- [Assigned task] Could you copy exactly the lines below from the one with "Instruction: Pick the Measure ruler tool" to the one with "This screenshot has width=1020, height=776.", inclusive, leaving out any pictures?

Stored records:

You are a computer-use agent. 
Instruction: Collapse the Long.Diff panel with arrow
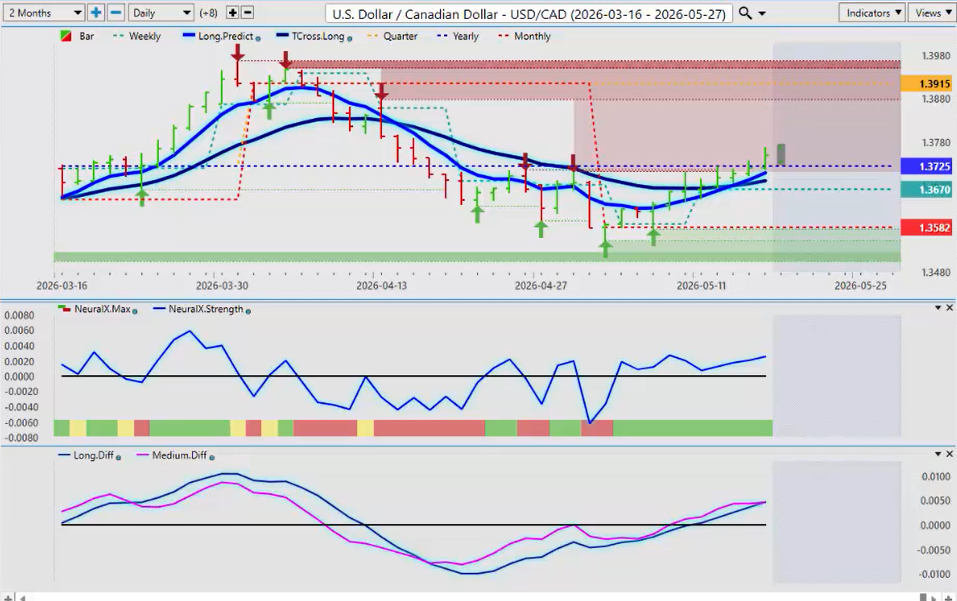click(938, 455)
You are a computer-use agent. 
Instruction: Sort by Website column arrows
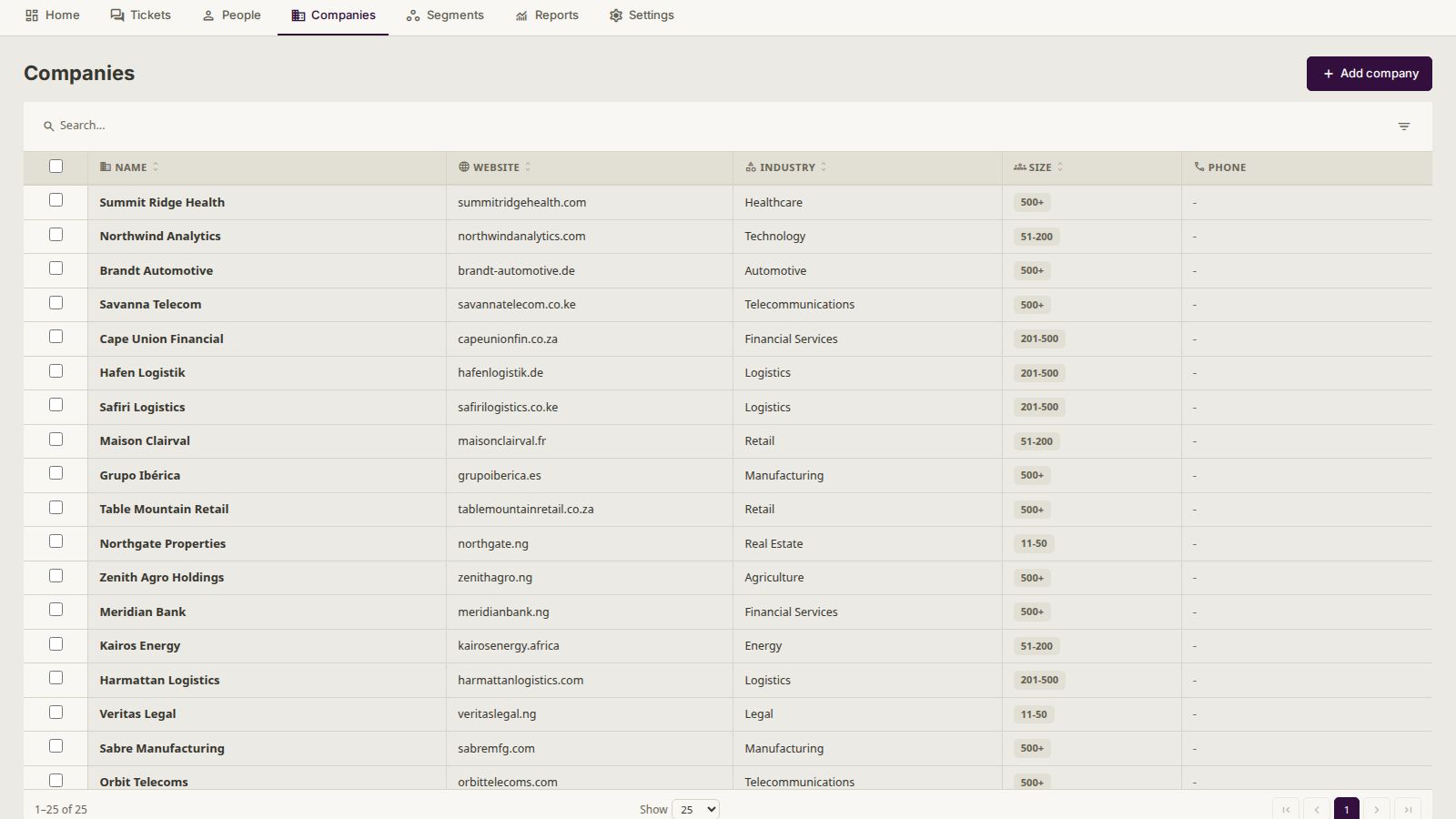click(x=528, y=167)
---
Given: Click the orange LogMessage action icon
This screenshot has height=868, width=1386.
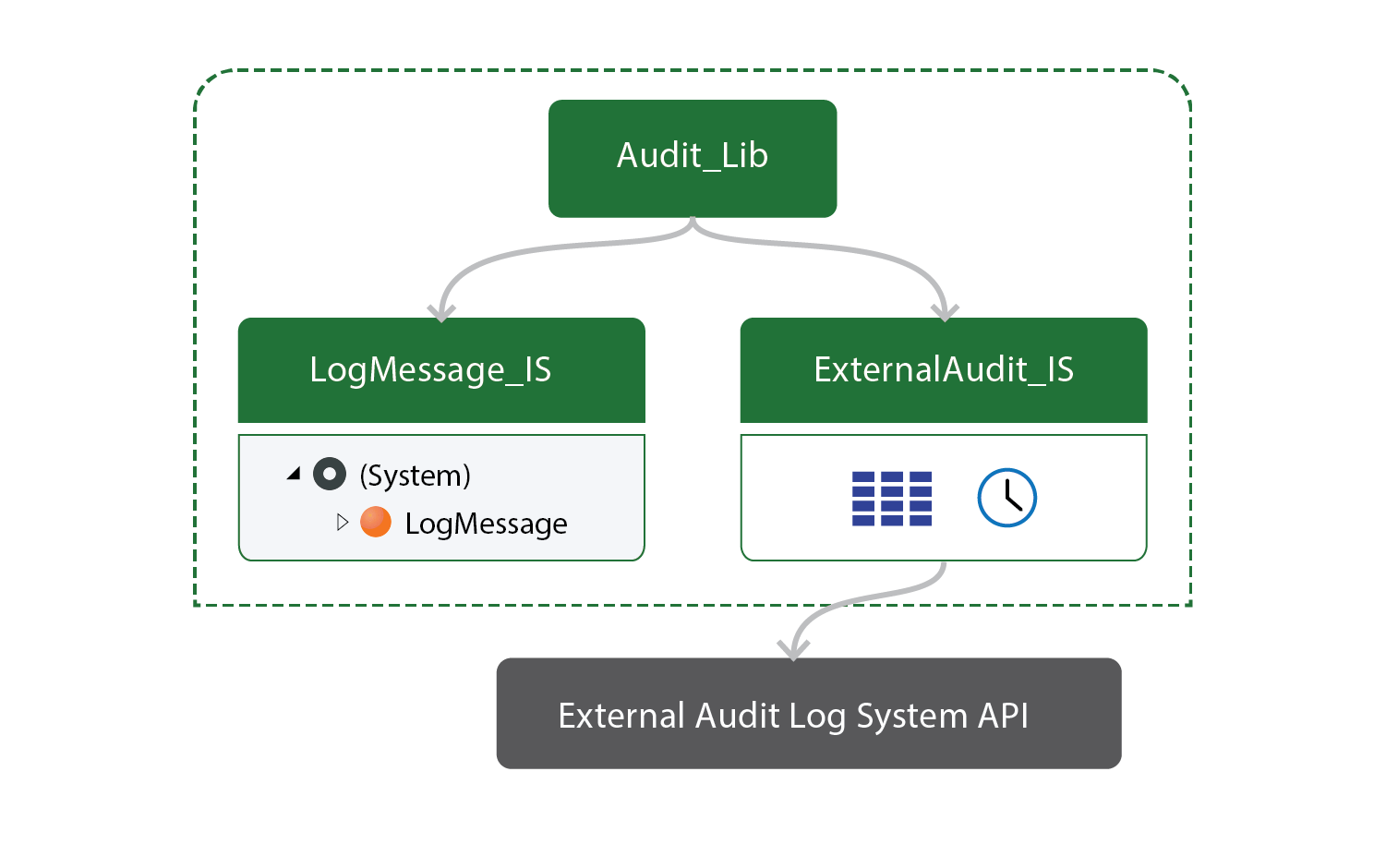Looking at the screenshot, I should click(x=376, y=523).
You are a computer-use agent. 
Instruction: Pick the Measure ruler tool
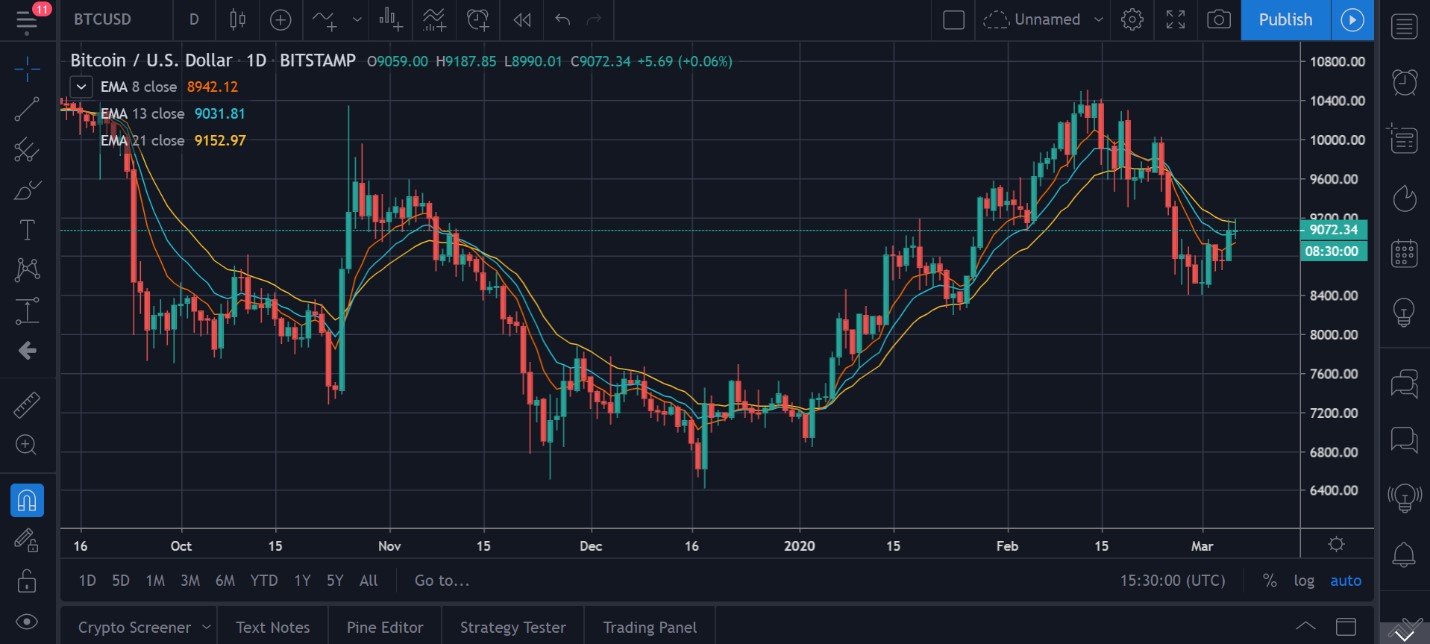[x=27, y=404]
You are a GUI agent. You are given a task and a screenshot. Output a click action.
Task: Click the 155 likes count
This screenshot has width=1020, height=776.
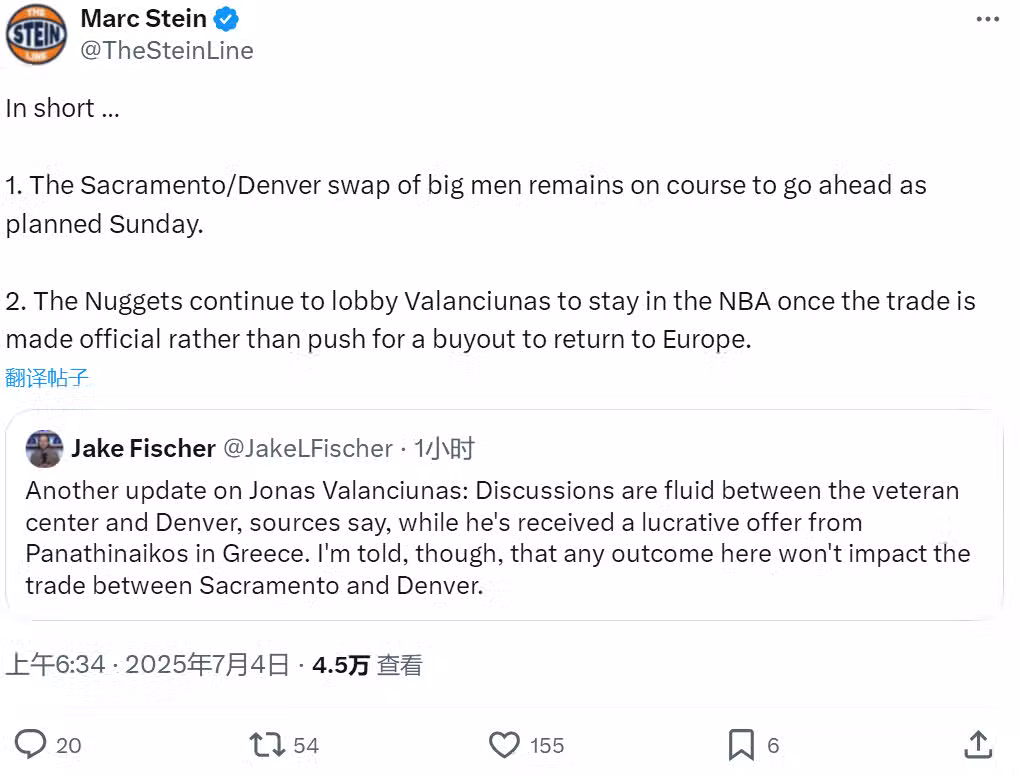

- [Completed task]
Instruction: Pick the Measure ruler tool
[x=27, y=404]
You are a GUI agent. You are given a task and a screenshot. Output a click action.
Task: Click the 155 likes count
This screenshot has width=1020, height=776.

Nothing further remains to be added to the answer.